Sunday, May 15, 2011

A Walk in my Loveless Shoes


You don't love me anymore. You'll be quick to deny it, but it's true, you don't.

I don't know what I did, or didn't do, to cause it. I didn't 'mash your corns' as they say, nor did I cause them. (At least, not that I am aware of). I don't know how it happened or when, but I'll never forget moment I realised it. When I first realised the emptiness inside me would not be filled by you again. 

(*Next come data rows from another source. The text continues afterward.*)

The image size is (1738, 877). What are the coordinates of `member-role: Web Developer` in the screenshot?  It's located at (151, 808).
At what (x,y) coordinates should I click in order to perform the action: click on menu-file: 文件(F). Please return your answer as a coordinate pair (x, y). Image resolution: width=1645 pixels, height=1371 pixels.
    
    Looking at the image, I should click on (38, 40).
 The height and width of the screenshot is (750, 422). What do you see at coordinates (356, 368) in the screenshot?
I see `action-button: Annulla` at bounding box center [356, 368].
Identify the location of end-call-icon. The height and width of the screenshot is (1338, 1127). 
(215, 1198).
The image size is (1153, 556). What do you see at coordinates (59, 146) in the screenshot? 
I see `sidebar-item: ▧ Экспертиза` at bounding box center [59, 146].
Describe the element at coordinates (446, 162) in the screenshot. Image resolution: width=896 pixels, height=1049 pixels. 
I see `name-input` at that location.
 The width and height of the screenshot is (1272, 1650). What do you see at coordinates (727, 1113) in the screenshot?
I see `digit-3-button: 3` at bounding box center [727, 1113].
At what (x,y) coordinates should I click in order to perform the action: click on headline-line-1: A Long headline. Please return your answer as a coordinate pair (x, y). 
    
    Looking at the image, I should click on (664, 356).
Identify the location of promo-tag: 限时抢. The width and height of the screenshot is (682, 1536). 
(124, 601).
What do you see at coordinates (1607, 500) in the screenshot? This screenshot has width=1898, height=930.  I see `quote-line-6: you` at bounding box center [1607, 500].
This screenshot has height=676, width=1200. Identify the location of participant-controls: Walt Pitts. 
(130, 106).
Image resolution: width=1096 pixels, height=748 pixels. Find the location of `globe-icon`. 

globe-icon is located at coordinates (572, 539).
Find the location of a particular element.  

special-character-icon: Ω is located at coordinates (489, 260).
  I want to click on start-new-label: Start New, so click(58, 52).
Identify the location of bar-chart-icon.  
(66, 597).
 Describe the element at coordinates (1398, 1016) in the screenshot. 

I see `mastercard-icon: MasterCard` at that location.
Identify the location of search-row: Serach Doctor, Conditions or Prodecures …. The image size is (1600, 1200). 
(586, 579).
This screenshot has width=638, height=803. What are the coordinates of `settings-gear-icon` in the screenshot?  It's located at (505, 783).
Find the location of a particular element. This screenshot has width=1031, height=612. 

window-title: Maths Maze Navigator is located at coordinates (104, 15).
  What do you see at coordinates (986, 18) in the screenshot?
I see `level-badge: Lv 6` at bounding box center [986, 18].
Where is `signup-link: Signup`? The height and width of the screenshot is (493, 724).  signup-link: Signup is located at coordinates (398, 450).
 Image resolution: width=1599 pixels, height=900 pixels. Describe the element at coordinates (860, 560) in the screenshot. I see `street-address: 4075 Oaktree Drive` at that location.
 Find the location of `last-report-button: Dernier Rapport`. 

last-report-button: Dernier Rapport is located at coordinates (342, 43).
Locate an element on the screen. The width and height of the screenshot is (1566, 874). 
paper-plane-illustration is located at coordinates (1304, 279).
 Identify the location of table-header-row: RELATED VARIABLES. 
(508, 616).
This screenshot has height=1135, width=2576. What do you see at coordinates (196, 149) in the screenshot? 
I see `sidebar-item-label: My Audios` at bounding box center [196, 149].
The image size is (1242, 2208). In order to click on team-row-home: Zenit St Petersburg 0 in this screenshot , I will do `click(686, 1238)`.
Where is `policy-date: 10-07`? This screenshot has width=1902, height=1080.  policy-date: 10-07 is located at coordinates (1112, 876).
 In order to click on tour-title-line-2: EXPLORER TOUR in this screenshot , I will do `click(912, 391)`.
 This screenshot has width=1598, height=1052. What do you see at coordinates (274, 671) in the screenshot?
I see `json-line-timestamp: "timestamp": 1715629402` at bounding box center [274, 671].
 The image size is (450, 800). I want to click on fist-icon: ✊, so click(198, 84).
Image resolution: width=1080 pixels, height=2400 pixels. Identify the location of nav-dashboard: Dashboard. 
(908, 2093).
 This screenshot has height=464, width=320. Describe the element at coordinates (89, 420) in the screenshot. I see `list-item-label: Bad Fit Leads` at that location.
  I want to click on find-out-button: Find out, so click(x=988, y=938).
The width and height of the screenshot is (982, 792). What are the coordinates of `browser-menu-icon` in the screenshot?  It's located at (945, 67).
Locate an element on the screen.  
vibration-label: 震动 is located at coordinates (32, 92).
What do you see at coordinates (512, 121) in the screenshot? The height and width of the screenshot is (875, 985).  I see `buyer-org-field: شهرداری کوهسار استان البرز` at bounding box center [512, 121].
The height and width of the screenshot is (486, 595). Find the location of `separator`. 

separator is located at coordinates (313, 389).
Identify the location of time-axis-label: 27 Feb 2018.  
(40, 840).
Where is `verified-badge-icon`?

It didn't happen suddenly. I didn't feel that you loved me one minute and just didn't the next.  It was a gradual awakening to the realisation. Like the gradual darkening of sky as the sun sets behind horizon and the night settles over land. Actually, now I often ponder how long it took me to notice. How long did I look at the beautiful colours of setting sun and fail to notice the impending fall of darkness.

I first realised things had changed when you didn’t have time for anymore. Before I was the centre of your world, we were together all the time. But then you were always too busy, there was so much to do and there was so little time left over for us to be together. Later you promised. Always later. Only later never came.

I made excuses on your behalf, (at first) but that would soon pass. Sometime later, I’d come to see the truth. But the moment I knew for sure your love had faded, much like the setting sun, was the last time I saw you. There was something so final in your step as you walked away. Then I saw the colourful sky was merely illusion, a reflection of nothing but dimming light. We had walked together but somehow I knew you were now going to walk a different path, a path without me.

I cling to memories of a better time. And glorious times we had. I even believe that for awhile we were happy. The loss of your love pains me. There’s emptiness in my inner sole where you once were. But I wish you well, wherever you go, may all your steps be filled with love, a love which is unlike mine, is always returned.